Final weekly 2015 Iowa crop survey shows plenty of soil moisture

Subsoil moisture in Iowa is 82% adequate and 11% surplus at end of November.

Fieldwork activities across Iowa were halted due to a mix of winter weather that left fields saturated during the week ending November 29, 2015. That's according to the weekly Iowa crops and weather survey by USDA's National Ag Statistics Service. This is the final crop progress and field condition survey for 2015.

Statewide there were only 1.6 days suitable for fieldwork. Activities for the week were minimal given the conditions but included some manure hauling and spreading, and a little dry fertilizer application. Some grain piles were being picked up and moved if they had not been covered up, but otherwise grain movement slowed this week.

RECORD CROPS: Iowa corn production for 2015 is estimated by USDA at 2.49 billion bushels. That's 3% above the October forecast. If realized, production will be a record high, topping the previous record set in 2009 by 4%. Iowa soybean production at 550 million bushels in 2015 is also a record crop.

Topsoil moisture levels rated zero percent very short, 3% short, 77% adequate and 20% surplus. Subsoil moisture levels rated 1% very short, 6% short, 82% adequate and 11% surplus. 

On-farm grain storage is 68% adequate to surplus this fall

Grain movement from farm to elevator was rated 29% moderate to heavy, down 7 percentage points from the previous week. Off-farm grain storage availability was rated 78% adequate to surplus. On-farm grain storage availability was rated 68% adequate to surplus.

Hay and roughage supplies were rated 96% adequate to surplus. Reports of producers dipping into their hay supplies were received this week. Livestock conditions were cold and wet, and lots are muddy due to a wetter than normal November. Some livestock producers worked on fencing projects.

Iowa Preliminary Weather Summary for week ended Nov. 29 >>


Iowa Preliminary Weather Summary for week ended Nov. 29
By Harry Hillaker, State Climatologist, Iowa Department of Agriculture & Land Stewardship

Iowa recorded another unseasonably wet week for the 7 days ending Nov. 29, thanks mostly to a mid-week storm event that moved into western Iowa on

Wednesday (Nov. 25) afternoon and exited eastern portions of the state on Friday (Nov. 27) morning. Most of the precipitation with this Thanksgiving Day storm came in the form of rain, however, there was an inch or two of snow in far western Iowa and freezing rain centered upon west central sections of the state.
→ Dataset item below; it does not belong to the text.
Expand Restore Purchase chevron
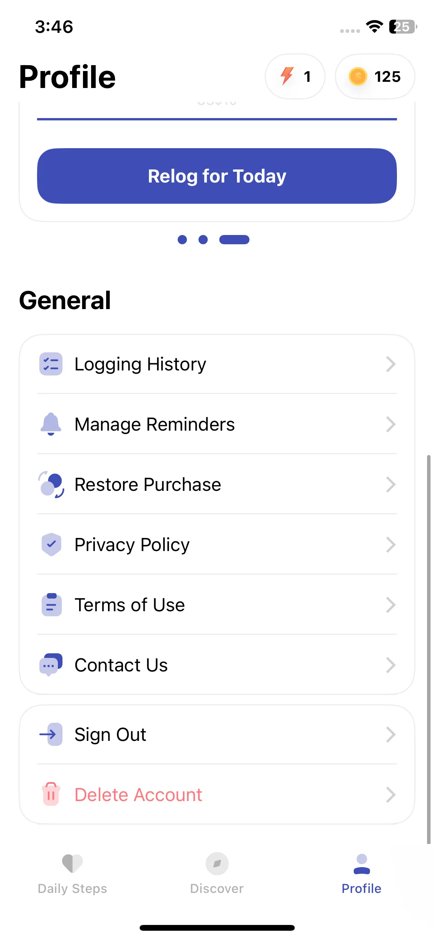Screen dimensions: 434x940 391,484
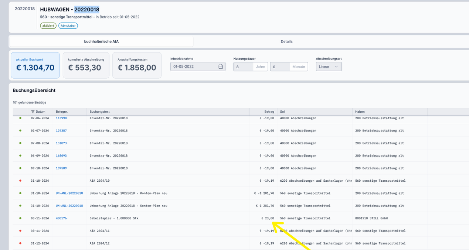Click red status dot for AfA 2024/10
This screenshot has width=469, height=250.
pyautogui.click(x=20, y=181)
Heaviest rain fell over the southeast where 1.5 to 2.5 inches was common roughly along and southeast of a Lamoni to Dubuque line. Light rain and freezing rain also fell across far southern Iowa  Saturday (Nov. 28) night into Sunday (Nov. 29) morning. Additional precipitation fell across the southeastern two-thirds of the state Sunday evening into Monday (Nov. 30) morning but came too late to be reflected in this week's statistics.

Likely the wettest November in Iowa since 1992
Precipitation totals for the week varied from 0.05 inches at Rock Valley to 2.99 inches just south of Ottumwa. The statewide average precipitation was 1.02 inches, more than double the weekly normal of 0.42 inches. Preliminary statistics indicate that this has been the wettest November since 1992. 

Temperatures were below normal at the beginning of the week over most of Iowa but with much warmer air entering the southwest on Monday (Nov. 23) and covering all of the state by Wednesday (Nov. 25). Below normal temperatures returned on Friday and Saturday. Temperature extremes for the week varied from a Thanksgiving Day high of 66 degrees at Keokuk to a Saturday (Nov. 28) morning low of 7 degrees at Sheldon.   Temperatures for the week as a whole averaged about one degree below normal in the east to four degrees above normal over the northwest with a statewide average of 2.9 degrees above normal.